» Assignment
Once the line containing "Switch to the 小程序列表 tab" is found in the listing below, return it and each line after it through the last, exactly as given.
+-------+
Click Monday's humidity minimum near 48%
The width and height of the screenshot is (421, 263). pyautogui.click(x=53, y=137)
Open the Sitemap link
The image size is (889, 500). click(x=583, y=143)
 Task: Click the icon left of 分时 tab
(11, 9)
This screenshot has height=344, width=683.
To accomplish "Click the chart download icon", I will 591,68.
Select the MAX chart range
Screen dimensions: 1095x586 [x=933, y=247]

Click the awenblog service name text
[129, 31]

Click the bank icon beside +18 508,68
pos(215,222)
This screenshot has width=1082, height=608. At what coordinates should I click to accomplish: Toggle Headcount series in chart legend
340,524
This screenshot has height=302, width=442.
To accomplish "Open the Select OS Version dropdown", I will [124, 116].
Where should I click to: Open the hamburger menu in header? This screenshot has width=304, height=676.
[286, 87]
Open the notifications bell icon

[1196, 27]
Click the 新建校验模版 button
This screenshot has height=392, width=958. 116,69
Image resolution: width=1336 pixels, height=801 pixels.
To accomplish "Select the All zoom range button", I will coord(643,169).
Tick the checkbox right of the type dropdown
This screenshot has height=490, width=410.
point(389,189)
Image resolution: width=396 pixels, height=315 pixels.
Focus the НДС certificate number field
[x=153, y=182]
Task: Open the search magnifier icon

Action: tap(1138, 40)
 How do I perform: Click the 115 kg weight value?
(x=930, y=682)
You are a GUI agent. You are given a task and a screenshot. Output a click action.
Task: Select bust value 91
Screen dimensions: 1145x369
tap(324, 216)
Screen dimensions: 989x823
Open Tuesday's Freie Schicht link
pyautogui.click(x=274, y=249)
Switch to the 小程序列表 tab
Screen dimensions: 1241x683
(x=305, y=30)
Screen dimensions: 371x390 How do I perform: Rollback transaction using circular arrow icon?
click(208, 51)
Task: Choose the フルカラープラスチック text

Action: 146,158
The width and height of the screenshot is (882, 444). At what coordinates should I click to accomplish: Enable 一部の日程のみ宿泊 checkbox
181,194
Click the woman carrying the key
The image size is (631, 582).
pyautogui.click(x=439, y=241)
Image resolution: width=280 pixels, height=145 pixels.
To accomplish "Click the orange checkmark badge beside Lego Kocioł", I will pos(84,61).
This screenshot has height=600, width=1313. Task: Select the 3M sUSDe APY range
+-------+
» Solution to this task
Switch to the 小程序列表 tab
Screen dimensions: 1241x683
(x=305, y=30)
Screen dimensions: 371x390 How do I perform: Rollback transaction using circular arrow icon?
click(208, 51)
Task: Choose the フルカラープラスチック text

Action: 146,158
The width and height of the screenshot is (882, 444). At what coordinates should I click to accomplish: Enable 一部の日程のみ宿泊 checkbox
181,194
Click the woman carrying the key
The image size is (631, 582).
pyautogui.click(x=439, y=241)
Image resolution: width=280 pixels, height=145 pixels.
To accomplish "Click the orange checkmark badge beside Lego Kocioł", I will pos(84,61).
This screenshot has height=600, width=1313. Task: Select the 3M sUSDe APY range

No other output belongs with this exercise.